Requisitos do problema:
Copie sem nenhuma alteração a parte do texto sobre a caça em Santa Cruz que começa em "A falta de dados" e segue até "suspensão da resolução.".

A falta de dados é um fator central na discussão. Com a polêmica medida em vigor, o deputado provincial Carlos Godoy exigiu que o Conselho Agrário provincial fornecesse informações sobre os critérios utilizados – dados técnicos e censo de indivíduos – mas até o momento o órgão estatal dependente do governo de Santa Cruz não respondeu à solicitação, levando o legislador a requerer a suspensão da resolução.
Para Jaramillo, cães de guarda de rebanhos poderiam desempenhar um papel crucial para dissuadir possíveis predadores. “A predação por pumas é reduzida quase a zero”, afirmou citando um estudo realizado pela própria ONG anos atrás, embora isso implicasse em uma mudança fundamental na cultura produtiva. “Muitas pessoas não estão dispostas a adotar esses métodos”, lamentou, destacando também o papel de tecnologias como luzes halógenas e ultrassom, embora tenha ressaltado que são alternativas válidas em ambientes fechados, não abertos.
Até o momento, os projetos impulsionados na Legislatura de Santa Cruz para deter a caça esportiva na província fracassaram. “É abominável que matar uma espécie nativa seja considerado um esporte, bem como os interesses dos estancieiros que têm prejuízos no gado ou cujas guanacos comem a pastagem das ovelhas e vacas”, disse Godoy, que propôs alternativas como a introdução de mulas ou burros, assim como luzes intermitentes que afastam os pumas, ou cães de guarda. “Em relação aos guanacos, se a superpopulação for comprovada, não seria a primeira vez que exemplares são transferidos para outras províncias”, argumentou.
“Os produtores estão trabalhando em alternativas porque após 150 anos de caça ininterrupta percebem que as perdas por predação não diminuem”, destacou Manero, mencionando a importância dos cães pastores e indicando que muitos produtores começaram a utilizá-los.

Seção de dados:
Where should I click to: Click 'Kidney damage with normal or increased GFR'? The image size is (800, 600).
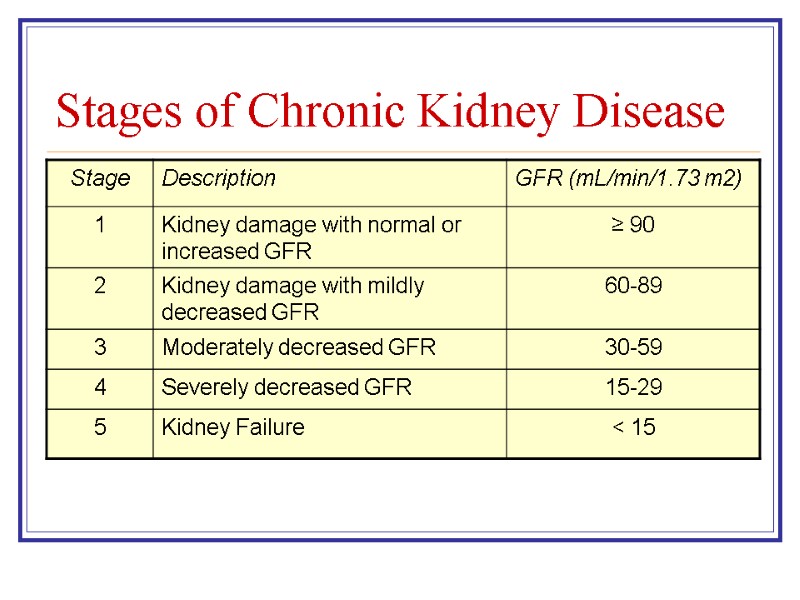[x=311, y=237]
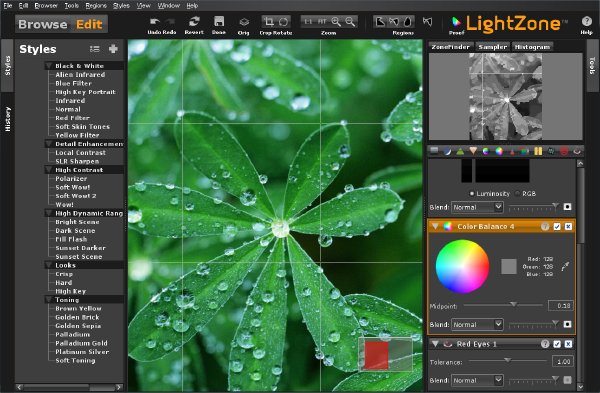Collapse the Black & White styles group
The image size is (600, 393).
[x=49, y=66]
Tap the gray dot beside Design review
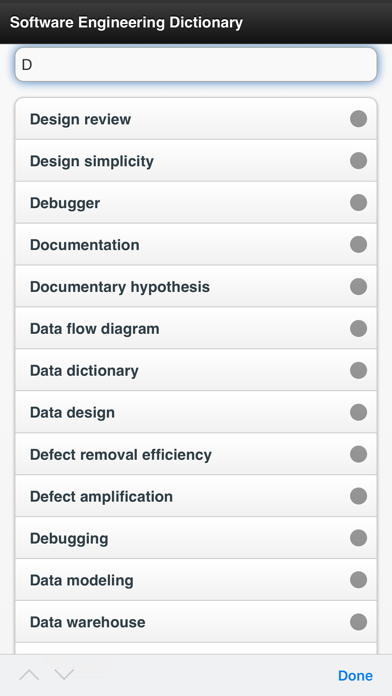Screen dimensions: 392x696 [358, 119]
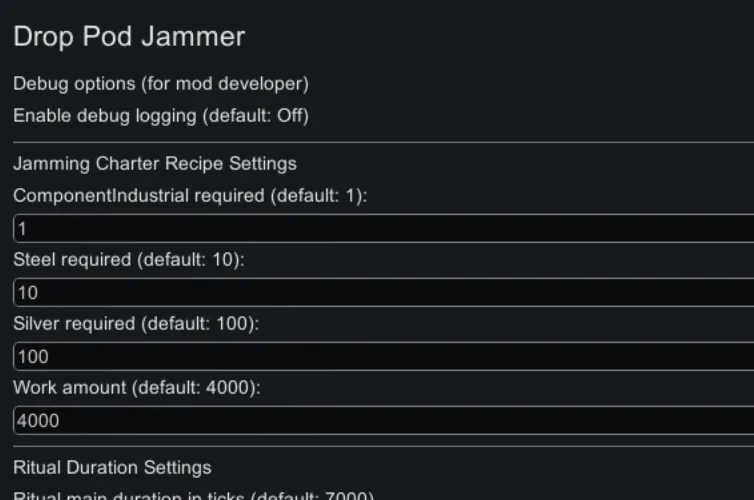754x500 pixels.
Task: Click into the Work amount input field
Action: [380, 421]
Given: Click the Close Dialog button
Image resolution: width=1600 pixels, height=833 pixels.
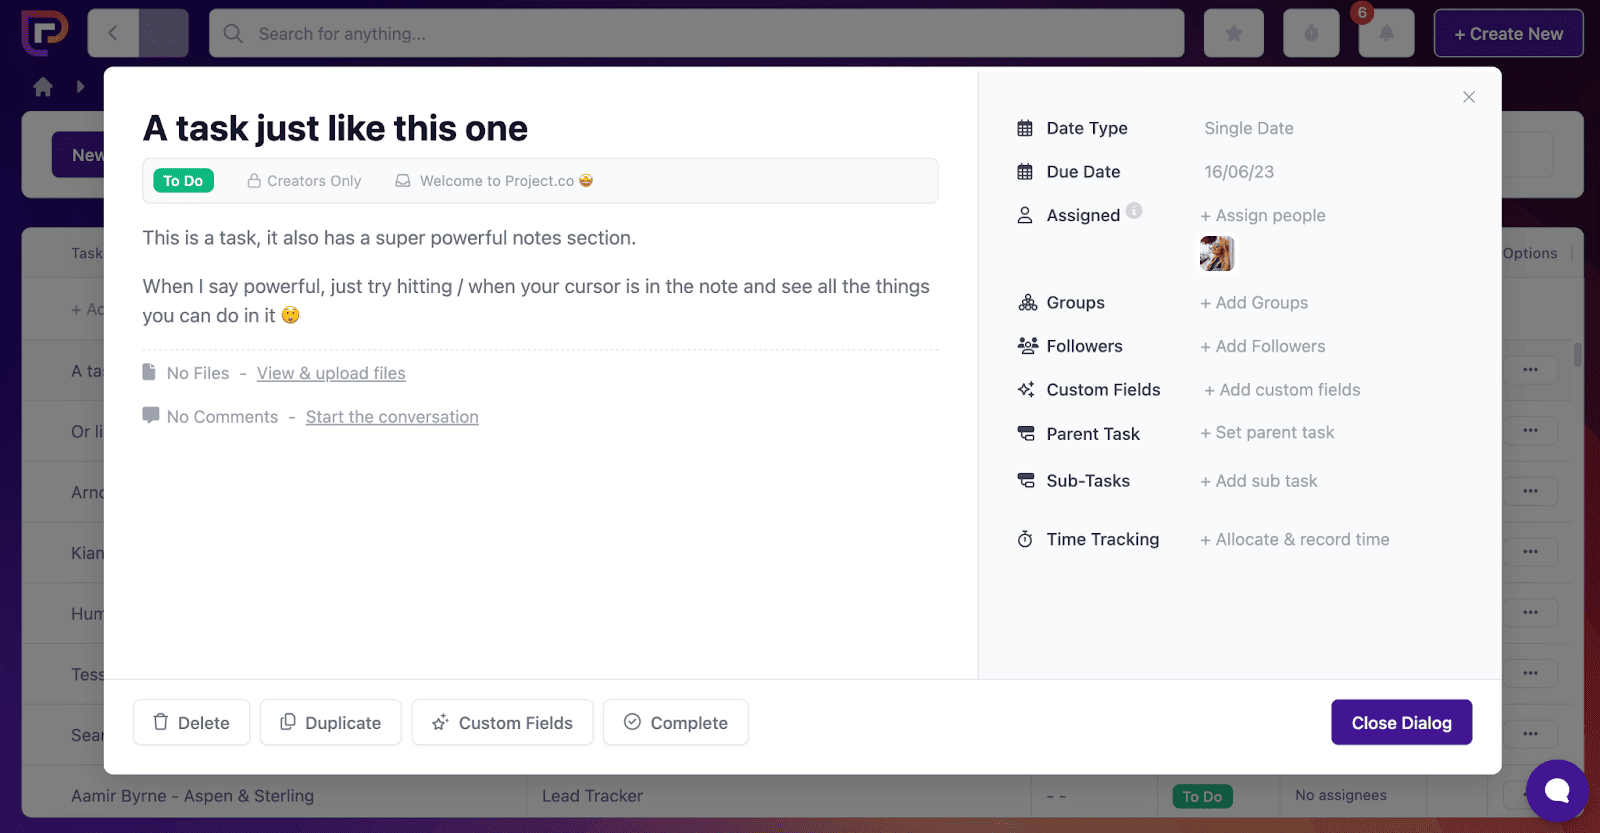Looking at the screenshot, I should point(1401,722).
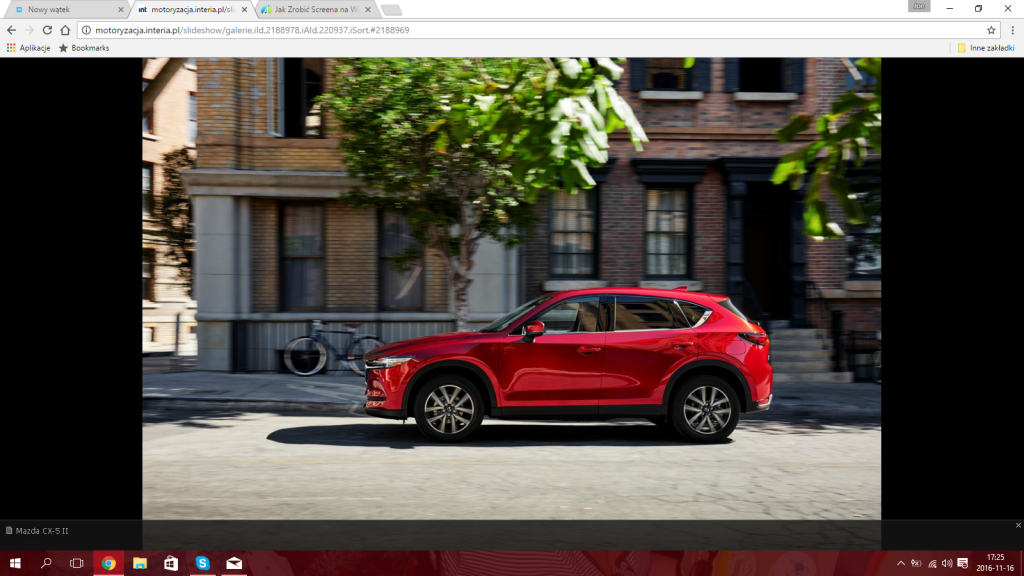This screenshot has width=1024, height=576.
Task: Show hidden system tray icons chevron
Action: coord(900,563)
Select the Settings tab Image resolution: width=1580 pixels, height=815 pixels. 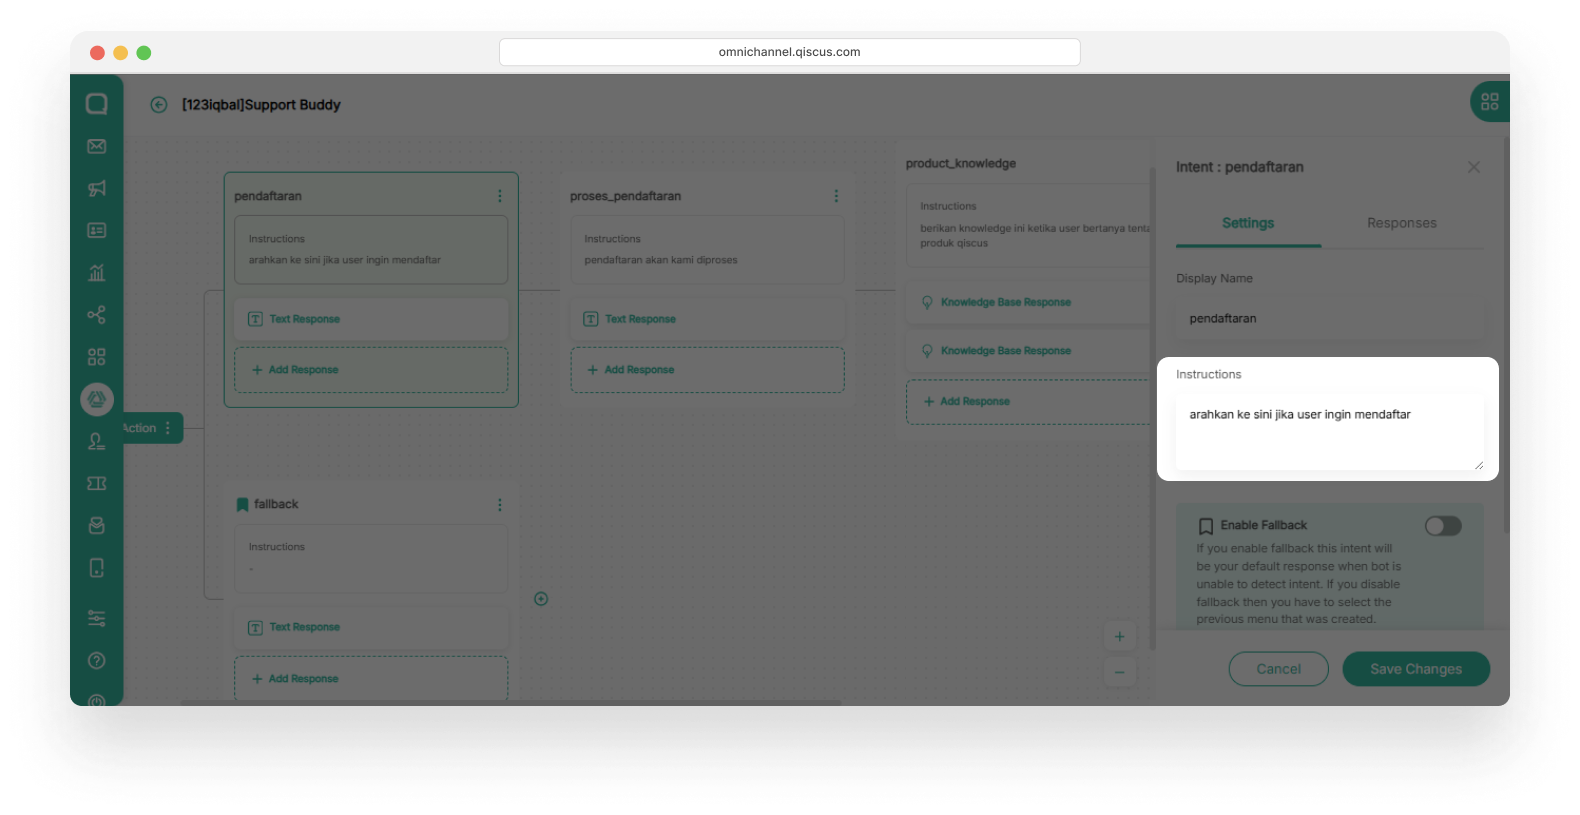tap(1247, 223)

Resolução do exercício:
A falta de dados é um fator central na discussão. Com a polêmica medida em vigor, o deputado provincial Carlos Godoy exigiu que o Conselho Agrário provincial fornecesse informações sobre os critérios utilizados – dados técnicos e censo de indivíduos – mas até o momento o órgão estatal dependente do governo de Santa Cruz não respondeu à solicitação, levando o legislador a requerer a suspensão da resolução.